66-prozentiger Schutz vor mittleren oder schweren Krankheitsverläufen
Nach Zwischenergebnissen seiner klinischen Tests hatte der Hersteller bekannt gegeben, dass der Impfstoff vier Wochen nach Verabreichung einen 66-prozentigen Schutz vor mittleren oder schweren COVID-19- Krankheitsverläufen biete. Die Schutzwirkung soll sich konsistent bei allen ethnischen Gruppen und Altersgruppen (inkl. Erwachsene über 60 Jahre) gegen neu auftretende Stämme des Coronavirus gezeigt haben.
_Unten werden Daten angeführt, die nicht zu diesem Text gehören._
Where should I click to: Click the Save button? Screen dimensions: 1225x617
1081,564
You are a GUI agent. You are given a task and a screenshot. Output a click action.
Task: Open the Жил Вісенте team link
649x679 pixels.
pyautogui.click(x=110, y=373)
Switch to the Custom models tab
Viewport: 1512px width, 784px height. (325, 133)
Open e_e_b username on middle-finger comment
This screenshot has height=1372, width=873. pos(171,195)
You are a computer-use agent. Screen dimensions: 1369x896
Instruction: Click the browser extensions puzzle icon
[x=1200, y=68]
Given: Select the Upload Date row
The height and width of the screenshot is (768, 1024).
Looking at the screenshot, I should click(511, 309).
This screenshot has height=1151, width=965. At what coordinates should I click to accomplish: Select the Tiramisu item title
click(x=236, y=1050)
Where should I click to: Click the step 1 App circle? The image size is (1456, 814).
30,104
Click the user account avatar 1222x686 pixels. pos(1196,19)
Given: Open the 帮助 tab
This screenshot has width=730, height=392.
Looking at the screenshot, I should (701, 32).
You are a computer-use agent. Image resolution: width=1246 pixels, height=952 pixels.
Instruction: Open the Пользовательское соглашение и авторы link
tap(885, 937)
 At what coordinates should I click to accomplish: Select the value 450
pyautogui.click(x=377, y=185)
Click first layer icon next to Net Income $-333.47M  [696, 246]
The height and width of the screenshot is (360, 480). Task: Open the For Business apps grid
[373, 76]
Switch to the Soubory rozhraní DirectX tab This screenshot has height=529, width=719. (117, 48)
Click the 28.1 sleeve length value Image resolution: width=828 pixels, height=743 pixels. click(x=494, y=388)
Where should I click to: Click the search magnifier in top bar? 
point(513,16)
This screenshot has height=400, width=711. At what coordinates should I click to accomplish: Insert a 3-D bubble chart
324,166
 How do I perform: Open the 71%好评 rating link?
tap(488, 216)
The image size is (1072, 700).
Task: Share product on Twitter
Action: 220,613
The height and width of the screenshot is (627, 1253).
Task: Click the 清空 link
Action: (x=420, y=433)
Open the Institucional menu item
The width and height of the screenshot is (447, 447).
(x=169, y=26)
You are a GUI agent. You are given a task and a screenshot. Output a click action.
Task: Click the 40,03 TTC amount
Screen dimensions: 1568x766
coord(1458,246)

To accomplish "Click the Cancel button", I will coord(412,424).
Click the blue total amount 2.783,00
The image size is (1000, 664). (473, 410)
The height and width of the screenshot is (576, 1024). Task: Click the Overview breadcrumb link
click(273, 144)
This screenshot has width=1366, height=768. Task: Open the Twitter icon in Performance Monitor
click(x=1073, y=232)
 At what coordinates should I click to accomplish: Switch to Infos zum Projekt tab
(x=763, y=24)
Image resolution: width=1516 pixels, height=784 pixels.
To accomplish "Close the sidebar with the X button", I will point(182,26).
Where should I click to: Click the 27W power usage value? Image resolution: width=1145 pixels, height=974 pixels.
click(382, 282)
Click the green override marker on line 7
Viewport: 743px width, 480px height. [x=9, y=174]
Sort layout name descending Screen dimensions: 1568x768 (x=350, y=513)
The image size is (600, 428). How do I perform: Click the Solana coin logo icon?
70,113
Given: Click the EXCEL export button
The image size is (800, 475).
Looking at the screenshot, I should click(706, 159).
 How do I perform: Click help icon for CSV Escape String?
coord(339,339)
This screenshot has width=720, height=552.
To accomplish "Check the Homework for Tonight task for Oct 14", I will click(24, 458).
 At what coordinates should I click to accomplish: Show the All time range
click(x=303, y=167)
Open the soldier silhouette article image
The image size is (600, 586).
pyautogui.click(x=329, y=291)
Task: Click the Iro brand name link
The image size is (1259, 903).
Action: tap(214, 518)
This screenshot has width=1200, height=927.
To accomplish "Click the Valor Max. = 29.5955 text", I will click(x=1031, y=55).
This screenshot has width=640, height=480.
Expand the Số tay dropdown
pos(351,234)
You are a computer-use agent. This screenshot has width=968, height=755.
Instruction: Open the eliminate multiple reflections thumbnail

Die Wirksamkeit gegen schwere Erkrankungen wurde mit 85 Prozent angegeben. „Sie betrug bei allen Erwachsenen ab 18 Jahren nach 28 Tagen 85 Prozent und nahm im Laufe der Zeit zu“, so der Hersteller. 28 Tage nach der Impfung soll der COVID-19-Impfstoffkandidat von Janssen Pharmaceutical (ein Teil von Johnson & Johnson) zudem einen vollständigen Schutz vor COVID-19-bedingten Krankenhausaufenthalten und Todesfällen gezeigt haben.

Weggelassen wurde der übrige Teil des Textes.